Three Schools, One Team

Becca Costanzo, Journalism Student

Unlike the basketball team or swim team, ice hockey is not just a BHS supported winter sport. In fact, the “tri-op” brings students from BHS, as well as Brookfield and Danbury High School, together to play as one team against other Division Three schools.

This partnership began ten years ago, in the 2001-2002 season, when Bethel and Brookfield joined forces in order to keep their students in skates. The ‘Ice Cats,’ which was named to support both the Bethel Wildcats and the Brookfield Bobcats, welcomed Danbury to the cooperative program three years ago. Being the only local hockey team for three schools does have its challenges.

Other area coaches report that the cooperative alternative creates an uneven playing field for schools that can afford to support their own hockey program. “A lot of us don’t agree with the co-op schools. We feel like we are the underdog, one school playing against three different high schools,” said Newtown head coach Paul Esposito to Bethel Patch.

The arguments against these integrated programs have increased as more and more teams are forced to join together in order to keep ice hockey alive. “It’s all about cost,” says BBD Ice Cats goalie coach Ned Costanzo. “This sport can cost up to 2,000 dollars for parents to spend on equipment. Not to mention the cost it takes for an athletic department of a school to purchase ice time at local ice rinks.” The need for funding causes teams such as BBD to come together in order to lighten the load that each school must pay. But, not all hockey programs need this support which is the rift that separates the Ice Cats from teams such as the Newtown Nighthawks.

In the opinion of BBD players, the tri-op has been nothing but positive.

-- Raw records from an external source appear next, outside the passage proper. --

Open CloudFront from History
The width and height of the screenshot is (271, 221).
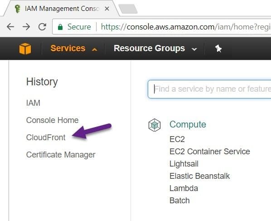(x=46, y=138)
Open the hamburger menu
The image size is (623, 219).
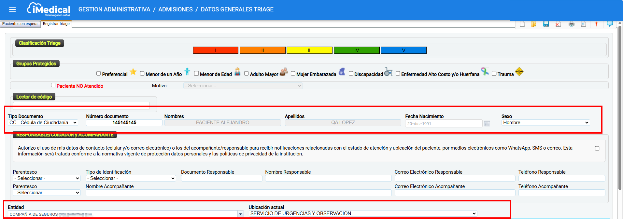pyautogui.click(x=12, y=9)
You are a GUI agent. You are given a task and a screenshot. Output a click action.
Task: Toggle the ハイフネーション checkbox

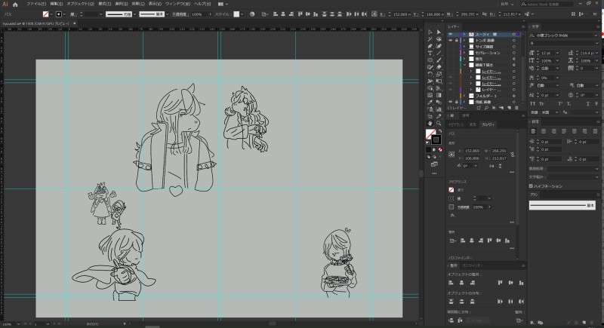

Ice Cat captain, Justin Sullivan from DHS says that being in a multiple schools team is “no different from any other experience.” The senior defenseman adds, “when you’re playing on the ice it’s not so different because we all work together to achieve. In school though, it’s not so cool because you don’t get to see all of your friends.” Clearly teammates are friends even if they don’t pass each other in school hallways everyday.

But does being in a tri-op give BBD an advantage over other teams? “Yes, definitely,” says Sullivan. “We have more talent to choose from with three schools.” BBD goalie Ryan Campbell also says yes. “We have more diversity with abilities and skills.”

Having more kids to choose from may give BBD more opportunities for talent, but should they be punished for coming together out of necessity? Keeping up a hockey program is becoming more and more difficult and the time when all three schools can afford to have their own team does not seem in the near future. Right now the cooperation is beneficial for BBD not because they are keeping up an impressive record of fourteen wins and only three losses, but because the teammates have a bond that surpasses town limits.

“I love it!” says Campbell with a big smile. So even though BBD faces some scrutiny from single school teams, it thrives on being a diverse force. And this Bethel-Brookfield-Danbury team is trying to make it all the way to the top this year by heading to SWCs and then straight on to the state tournament!